Wickens Not Giving Up Hope on Full Season Prospects in Future
Photo: Mike Levitt/IMSA
Robert Wickens says he’s not giving up hope on stepping up to a full season IMSA WeatherTech SportsCar Championship program in the future after being unable to put the funding together this year for DXDT Racing’s Chevrolet Corvette Z06 GT3.R entry.
The 37-year-old Canadian is set to again undertake a five-race sprint race portion of the season, alongside the team’s new full season driver Mason Filippi in the GTD class entry beginning with this weekend’s Acura Grand Prix of Long Beach.
“Obviously when you are racing with a customer team in sports car racing, it tends to come with a price tag to it,” said Wickens. “It’s no discredit to any of the customer teams.
“It’s just kind of the circle of life of sports car racing and I wasn’t able to put together the funds required to do a full season of IMSA WeatherTech SportsCar Championship, as heartbreaking as it was.
“I felt like I showed some results that I am not a liability and that I can do all facets of the sport.
“Doing the Nürburgring 24 last year, I think, put the stamp on that… finishing second in class.
“The Bosch electronic hand-control system was perfectly reliable throughout the entire event on one of the most grueling tracks in the world.
“So, I am very confident that if I am given the chance to do the 24 Hours at Daytona in 2027 that there are frankly, no concerns. Everything has worked flawlessly to this date so far.
“We just need to keep plugging, keep working away.
“But the main reality was I just ran out of time to find the funding to try to get where I wanted to be for 2026, which was a full season.”
Wickens said he’s hoping the second season with the Corvette will bring improved results, building on his career-best fourth place class result from Canadian Tire Motorsport Park last year.
“I am already thinking forward to ’27,” he said. “Frankly, it all starts with success, right?
“We we showed success in ’25, but kind of all at the wrong times, whether if it was a strong practice or in three or four of the five sprint races, we were in the top-three in the closing 30 minutes of the race and somehow came away empty-handed in all of them.
“The team does a great job. You can see it week in week out, whether if it’s endurance or sprint, they put themselves in position for success.
“Eventually tides will turn, and I am a strong believer that you create your own luck.
“As long as we keep pushing with the same work ethic, stuff will start going our way. Once we get the first one, everything will kind of fall into place.”
Wickens, meanwhile, returns to the site of his GTD debut this weekend, where he teamed with Corvette factory driver Tommy Milner to be a class podium contender until Milner was forced to the pits to repair a loose rear deck after contact.

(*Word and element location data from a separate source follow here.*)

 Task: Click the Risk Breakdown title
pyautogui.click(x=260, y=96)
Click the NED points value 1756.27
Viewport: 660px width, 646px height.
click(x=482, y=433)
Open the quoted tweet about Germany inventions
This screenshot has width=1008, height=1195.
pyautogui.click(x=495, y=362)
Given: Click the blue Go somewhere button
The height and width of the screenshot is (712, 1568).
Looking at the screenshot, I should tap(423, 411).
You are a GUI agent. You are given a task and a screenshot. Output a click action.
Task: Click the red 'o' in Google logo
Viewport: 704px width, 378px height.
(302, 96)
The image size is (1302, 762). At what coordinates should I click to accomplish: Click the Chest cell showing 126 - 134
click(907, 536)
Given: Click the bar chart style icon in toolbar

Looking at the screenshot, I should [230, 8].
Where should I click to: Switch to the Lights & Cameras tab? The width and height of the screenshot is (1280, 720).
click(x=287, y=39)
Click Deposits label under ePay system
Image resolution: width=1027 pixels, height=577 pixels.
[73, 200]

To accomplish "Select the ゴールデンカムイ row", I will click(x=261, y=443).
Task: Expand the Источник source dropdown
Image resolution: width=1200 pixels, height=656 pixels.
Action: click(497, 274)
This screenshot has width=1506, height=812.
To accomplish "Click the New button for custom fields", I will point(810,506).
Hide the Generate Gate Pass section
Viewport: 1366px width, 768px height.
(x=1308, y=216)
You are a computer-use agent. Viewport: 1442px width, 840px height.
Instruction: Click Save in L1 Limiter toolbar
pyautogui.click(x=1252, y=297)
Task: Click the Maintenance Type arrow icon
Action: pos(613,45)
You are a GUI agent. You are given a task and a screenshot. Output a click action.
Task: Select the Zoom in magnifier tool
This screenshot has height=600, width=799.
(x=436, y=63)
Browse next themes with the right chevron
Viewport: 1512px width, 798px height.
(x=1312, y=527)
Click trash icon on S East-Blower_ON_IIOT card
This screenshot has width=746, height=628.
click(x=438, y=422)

“First practice, I felt like I was just drinking from a fire hose,” recalled Wickens.
“With the multi-class facet of the IMSA WeatherTech SportsCar Championship, I feel like I never really got a clear lap where I could really just find a rhythm.
“You’re constantly being passed by GTPs or trying to just find your way, It’s a shortened session with red flags and whatever… just life of sharing the track with 30-odd other cars.
“Having a chance to think between first practice and second practice made a world difference.
“My teammate, Tommy Milner last year at Long Beach, I leaned on him heavily on what I was doing wrong and what I needed to do differently to drive the car.
“And then in FP2, we finally just found a rhythm and I was able to find a lot of pace and ultimately go fastest in class, which kind of changed the whole expectations for the whole team ahead of quali and ahead of the weekend.
“I am pretty confident that I can start FP1 with the form I had through FP2 and qualifying into the race.
“The hardest thing about a street course is there is no room for error.
“For me in Practice 1, I thought the importance was track time so I opted to err on the side of caution. And then once you look at data, you realize where the limit was with a great teammate like Tommy last year.
“So I know what I have to do. Track evolution is incredibly high on a street course like Long Beach, so also staying on top of that’s important.
“But I think this year in Long Beach is just going to be exciting.”